> [Problem to solve]
Only one stretch of the data below should be repeated: the lines from the line containing "Privacy Policy (790, 1223)" through the line containing "Mini pice (44, 516)", inclusive, exactly as they are.

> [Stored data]
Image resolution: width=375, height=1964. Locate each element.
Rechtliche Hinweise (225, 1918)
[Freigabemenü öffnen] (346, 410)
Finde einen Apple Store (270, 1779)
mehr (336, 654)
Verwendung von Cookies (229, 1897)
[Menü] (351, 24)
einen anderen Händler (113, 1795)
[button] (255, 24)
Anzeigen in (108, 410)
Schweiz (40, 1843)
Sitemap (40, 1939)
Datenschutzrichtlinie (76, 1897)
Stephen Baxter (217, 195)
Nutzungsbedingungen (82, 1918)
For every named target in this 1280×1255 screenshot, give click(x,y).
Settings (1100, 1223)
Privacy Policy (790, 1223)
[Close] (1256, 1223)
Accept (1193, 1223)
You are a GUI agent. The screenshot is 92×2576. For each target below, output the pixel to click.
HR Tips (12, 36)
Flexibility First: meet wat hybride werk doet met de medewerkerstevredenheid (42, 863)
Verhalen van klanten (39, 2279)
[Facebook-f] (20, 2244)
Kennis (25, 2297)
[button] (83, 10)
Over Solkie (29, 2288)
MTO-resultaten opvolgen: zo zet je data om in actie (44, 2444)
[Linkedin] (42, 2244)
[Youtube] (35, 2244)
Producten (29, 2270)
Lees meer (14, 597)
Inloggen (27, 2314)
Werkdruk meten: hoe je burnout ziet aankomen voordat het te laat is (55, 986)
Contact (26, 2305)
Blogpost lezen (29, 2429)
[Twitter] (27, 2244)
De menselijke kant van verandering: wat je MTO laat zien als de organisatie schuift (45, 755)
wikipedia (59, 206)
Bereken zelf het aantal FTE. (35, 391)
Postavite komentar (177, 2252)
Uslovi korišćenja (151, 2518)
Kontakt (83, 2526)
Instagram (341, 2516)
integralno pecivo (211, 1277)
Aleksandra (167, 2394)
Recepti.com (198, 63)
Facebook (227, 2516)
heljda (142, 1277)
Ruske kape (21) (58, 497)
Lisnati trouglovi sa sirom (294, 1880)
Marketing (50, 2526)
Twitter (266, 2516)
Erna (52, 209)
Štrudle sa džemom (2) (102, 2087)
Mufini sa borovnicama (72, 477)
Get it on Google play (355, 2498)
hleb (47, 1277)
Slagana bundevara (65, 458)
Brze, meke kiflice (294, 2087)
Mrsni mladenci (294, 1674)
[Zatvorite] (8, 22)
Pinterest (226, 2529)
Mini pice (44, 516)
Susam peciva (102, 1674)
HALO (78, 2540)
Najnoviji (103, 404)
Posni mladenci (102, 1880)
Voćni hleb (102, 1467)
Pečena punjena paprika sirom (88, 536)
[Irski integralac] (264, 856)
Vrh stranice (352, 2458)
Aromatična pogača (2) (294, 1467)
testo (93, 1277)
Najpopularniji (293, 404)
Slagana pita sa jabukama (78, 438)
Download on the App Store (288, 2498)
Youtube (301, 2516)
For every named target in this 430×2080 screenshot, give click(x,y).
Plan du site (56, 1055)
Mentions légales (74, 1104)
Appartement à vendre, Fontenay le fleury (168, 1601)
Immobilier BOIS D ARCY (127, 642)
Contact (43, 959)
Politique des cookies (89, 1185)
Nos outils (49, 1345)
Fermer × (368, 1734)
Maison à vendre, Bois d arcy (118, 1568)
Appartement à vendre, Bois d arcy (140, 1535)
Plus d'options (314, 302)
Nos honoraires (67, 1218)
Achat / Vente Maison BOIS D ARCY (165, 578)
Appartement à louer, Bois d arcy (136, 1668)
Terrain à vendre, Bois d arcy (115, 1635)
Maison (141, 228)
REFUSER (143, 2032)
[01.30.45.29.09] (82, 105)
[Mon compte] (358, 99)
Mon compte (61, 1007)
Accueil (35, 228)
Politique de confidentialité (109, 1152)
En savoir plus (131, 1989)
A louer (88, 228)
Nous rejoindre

> [Solution to this problem]
Privacy Policy (790, 1223)
[Close] (1256, 1223)
Accept (1193, 1223)
You are a GUI agent. The screenshot is 92×2576. For each target below, output the pixel to click.
HR Tips (12, 36)
Flexibility First: meet wat hybride werk doet met de medewerkerstevredenheid (42, 863)
Verhalen van klanten (39, 2279)
[Facebook-f] (20, 2244)
Kennis (25, 2297)
[button] (83, 10)
Over Solkie (29, 2288)
MTO-resultaten opvolgen: zo zet je data om in actie (44, 2444)
[Linkedin] (42, 2244)
[Youtube] (35, 2244)
Producten (29, 2270)
Lees meer (14, 597)
Inloggen (27, 2314)
Werkdruk meten: hoe je burnout ziet aankomen voordat het te laat is (55, 986)
Contact (26, 2305)
Blogpost lezen (29, 2429)
[Twitter] (27, 2244)
De menselijke kant van verandering: wat je MTO laat zien als de organisatie schuift (45, 755)
wikipedia (59, 206)
Bereken zelf het aantal FTE. (35, 391)
Postavite komentar (177, 2252)
Uslovi korišćenja (151, 2518)
Kontakt (83, 2526)
Instagram (341, 2516)
integralno pecivo (211, 1277)
Aleksandra (167, 2394)
Recepti.com (198, 63)
Facebook (227, 2516)
heljda (142, 1277)
Ruske kape (21) (58, 497)
Lisnati trouglovi sa sirom (294, 1880)
Marketing (50, 2526)
Twitter (266, 2516)
Erna (52, 209)
Štrudle sa džemom (2) (102, 2087)
Mufini sa borovnicama (72, 477)
Get it on Google play (355, 2498)
hleb (47, 1277)
Slagana bundevara (65, 458)
Brze, meke kiflice (294, 2087)
Mrsni mladenci (294, 1674)
[Zatvorite] (8, 22)
Pinterest (226, 2529)
Mini pice (44, 516)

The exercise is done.